MEVCUT SİSTEMDE MAĞDURİYET YAŞANIYORDU
Halihazırda, Türkiye'de sayıları 100 bine ulaşan ve yaklaşık 8 milyon aktif kullanıcıya sahip olduğu belirtilen elektrikli scooter'ların karıştığı maddi hasarlı kazalarda, kusurlu bulunan sürücüler her iki tarafın da zararını kendi ceplerinden karşılamak durumunda kalıyordu. Bu durum, özellikle gençler arasında yaygın olan scooter kullanıcılarını beklenmedik ve yüksek kaza masraflarıyla karşı karşıya bırakarak ciddi mağduriyetlere yol açabiliyordu.

YENİ DÜZENLEME NE GETİRİYOR?
Geçtiğimiz hafta TBMM Adalet Komisyonu'nda kabul edilen ve bu hafta Genel Kurul gündemine gelmesi beklenen yasa teklifiyle, trafikteki elektrikli scooter'lar için sigorta zorunluluğu başlıyor. Düzenlemenin yasalaşmasıyla birlikte, hem bireysel scooter sahipleri hem de kiralama hizmeti sunan firmalar, bu araçları kazalara karşı sigortalatmakla yükümlü olacak. Böylece, bir scooter'ın karıştığı ve kusurlu olduğu maddi hasarlı kazalarda, ortaya çıkan masraflar sigorta poliçesi kapsamında karşılanacak.
AMAÇ, GÜVENCE SAĞLAMAK VE MAĞDURİYETLERİ ÖNLEMEK
Edinilen bilgilere göre, bu kritik düzenleme ile trafikteki tüm paydaşlar için bir güvence sistemi oluşturulması amaçlanıyor. Sigorta zorunluluğu, hem scooter kullanıcılarını olası yüksek mali yüklerden koruyacak hem de kazaya karışan diğer araç sahipleri veya yayaların maddi zararlarının tazmin edilmesini kolaylaştıracak.

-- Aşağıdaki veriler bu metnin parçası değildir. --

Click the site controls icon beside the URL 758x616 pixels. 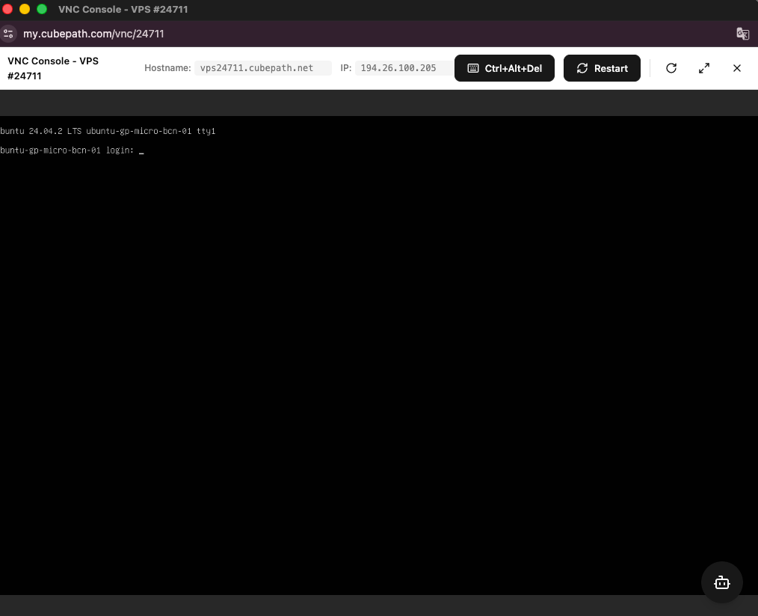pos(8,34)
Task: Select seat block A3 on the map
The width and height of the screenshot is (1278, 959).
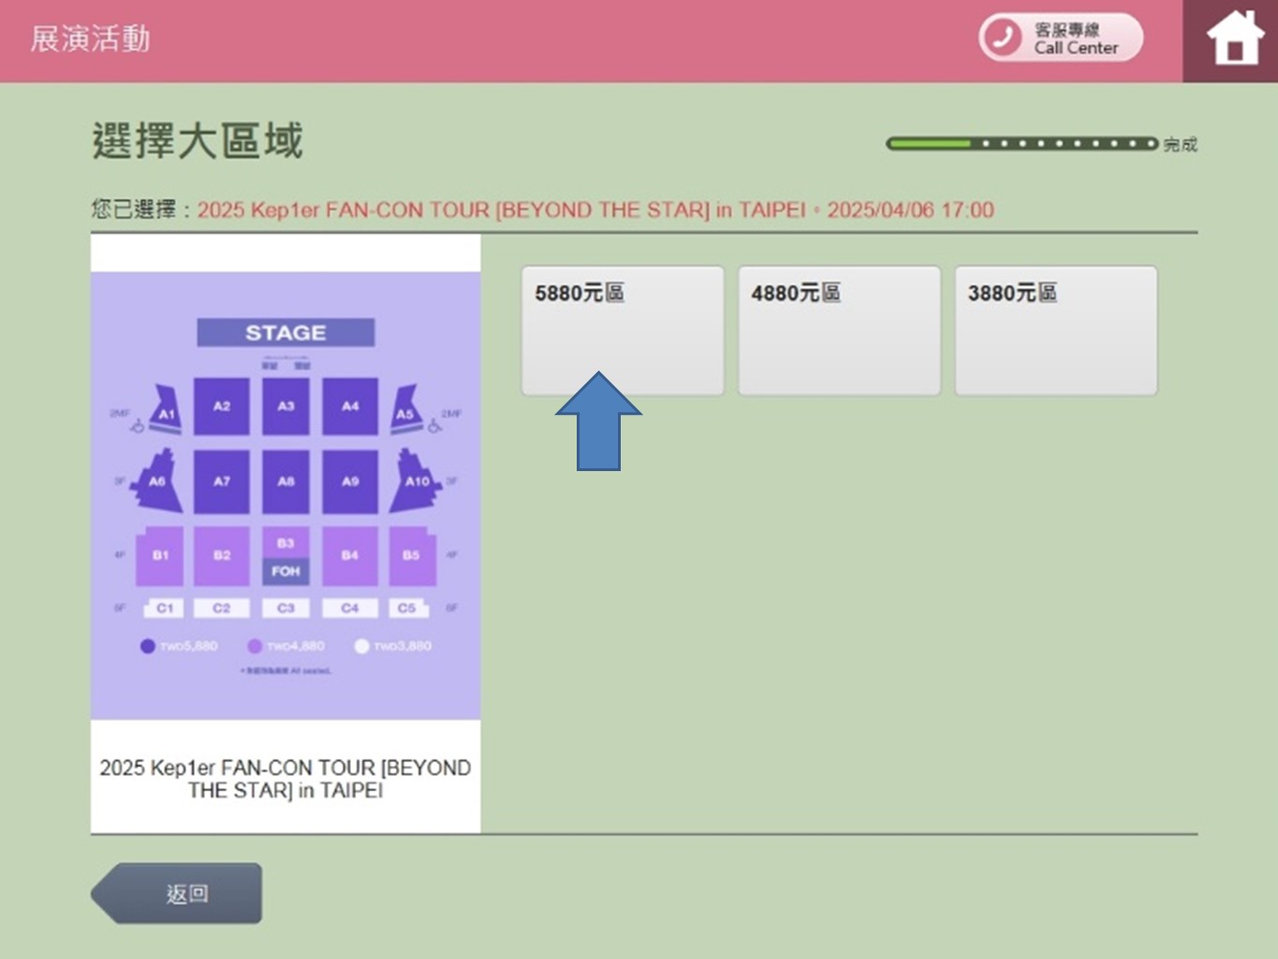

Düzenlemenin yasalaşarak yürürlüğe girmesiyle birlikte, sigorta sektörünün elektrikli scooter'lara özel poliçeler geliştirmesi ve uygulamanın detaylarının ilgili yönetmeliklerle netleştirilmesi bekleniyor. Bu adımın, Türkiye'de hızla yaygınlaşan mikromobilite araçlarının hukuki ve mali sorumluluk çerçevesini güçlendirerek trafikte daha güvenli bir ortamın oluşumuna katkı sağlaması hedefleniyor.